Host your site or app near your users

Data travels very fast over the internet, but it is going to be slower than the speed of light. As of today, depending how the requests are routed it could add a few milliseconds to hundreds of milliseconds, if there are bottlenecks between the browser and the server. Check your site or app analytics. Where are the bulk of your users? Where is your target market? This is where you’ll want to host your site or app. Cloud providers now offer many locations to choose from, so picking the right place the first time will save you time later, not having to relocate your server infrastructure.

Tune your site or app for speed

Next, we are still looking at cases where requests need to get to your origin server. Even for the server to say “I’m alive”, which is enough to accomplish the server response, it needs to have immediate free cycles available to do so. Therefore, the more you can free your server from un-necessary compute tasks, the more free cycles it will have. Go for server caching like WP Super Cache if you are using WordPress, for reverse proxy caching such as Nginx (which needs a good amount of memory), Object Caching like Memcache (also memory hungry), and newer, faster language runtimes. Our server response time dropped by 50% when upgrading from PHP5.6 to PHP7, a few weeks back. Not many upgrades give such a boost. PHP7 is one of these rare, giant steps forward with generally excellent compatibility with previous versions.

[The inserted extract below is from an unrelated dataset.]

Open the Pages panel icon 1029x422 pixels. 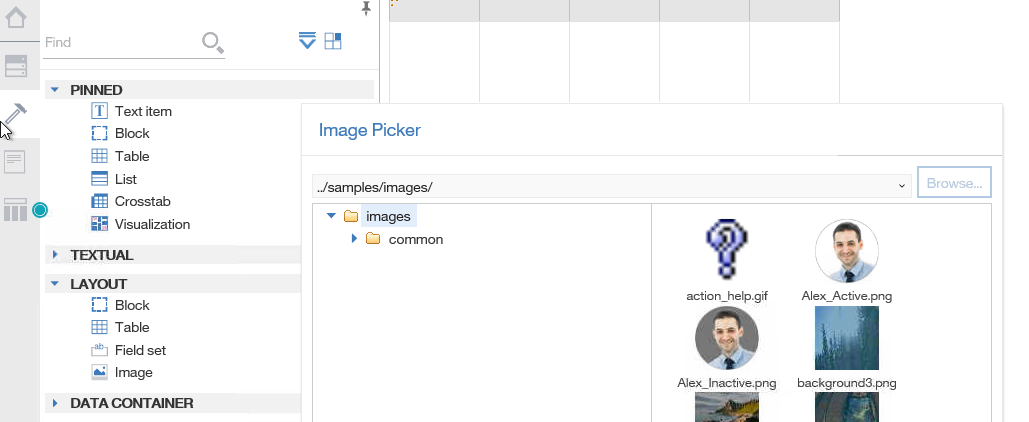[14, 161]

Also, check for unused code that could be in the way and possibly slow your site. htaccess files can get bloated with unused code – first, make a backup before removing anything. If it breaks your site or for any other reason you want to revert back, you can use the backup copy. The same goes for your database. You want your database to just contain content that’s useful. Often, when plugins are activated, then deactivated and deleted, they leave tables with data inside the database. These tables, if never deleted, will accumulate, and you’ll end up with a bloated database that will be slow to respond to queries. Once again, make a backup before attempting any change to the database so you can safely revert if something goes wrong.

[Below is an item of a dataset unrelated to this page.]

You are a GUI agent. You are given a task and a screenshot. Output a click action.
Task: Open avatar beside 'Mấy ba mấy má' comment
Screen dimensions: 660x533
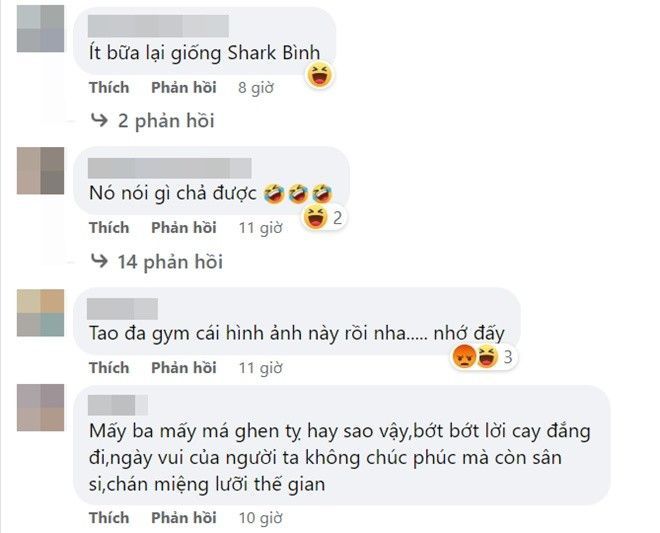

Create and validate AMP Pages

We covered AMP in other articles of this site. AMP is a game changer for server response time, given that Google created a Cache specifically for AMP, that Google hosts for you. So when a page is AMP validated, it is served from the Google Cache and does not need to hit your origin to load. Assume response time will be near zero for valid AMP pages.

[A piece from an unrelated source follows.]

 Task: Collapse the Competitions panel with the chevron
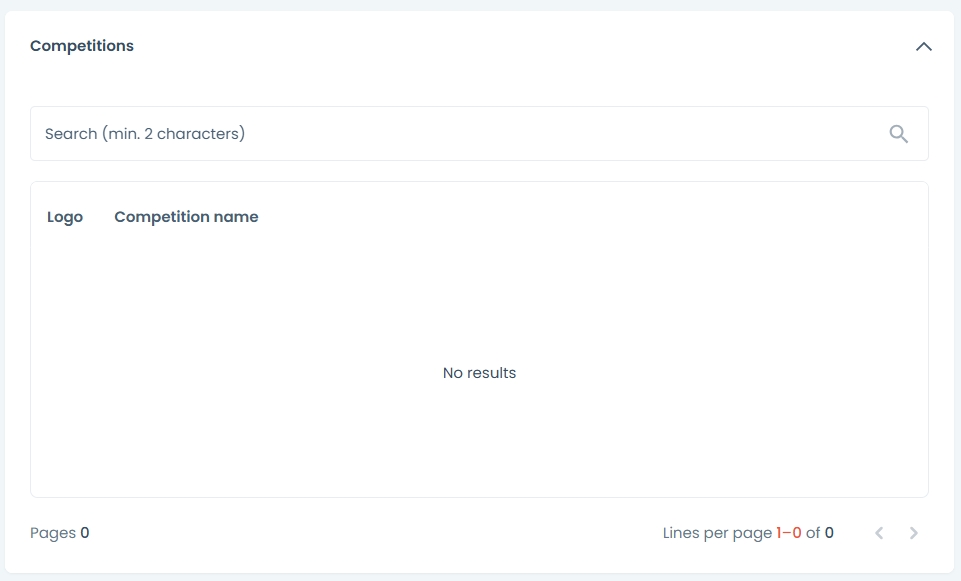click(x=923, y=46)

Create and validate Facebook Instant Articles

The same applies to Facebook Instant Articles. Like AMP, Facebook caches your content and serves it directly to the user. It does not hit your origin server for the most part. Assume response time will be near zero for valid FBIA’s.

Add a CDN

Content Delivery Networks are distributed cache servers all over the planet. They solve many of the problems and slowness from requests having to travel long distances to your origin server, particularly for static assets. CDN services like CloudFlare include a free plan.

Reducing server response time by turning dynamic pages into static pages

Full Page Caching CDN: higher risk and tradeoffs, higher reward in performance

At the base configuration, CDNs may not help you meaningfully reduce server response time because they only cache static assets like images. Page requests still need to go to your origin if there is dynamic content that’s detected, or if the CDN is configured that way.

Some CDNs provide an option to enable Full Page Caching. In full page cache mode, the entire content is copied to a local CDN repository, and it can be served 100% from that location. We’ve seen dramatic improvements in server response times, from 200ms to <50ms sometimes <10ms, with full page caching on.

Watch out for tradeoffs however: your site needs to be fully responsive, with one CSS for desktop and mobile, or your desktop visitors may see the mobile page and vice versa. User comments and anything that’s often refreshed may not refresh as fast, given the CDN will keep and serve a static copy to users even after you update your origin. But if configured correctly, full page caching can speed up your server response like almost nothing else.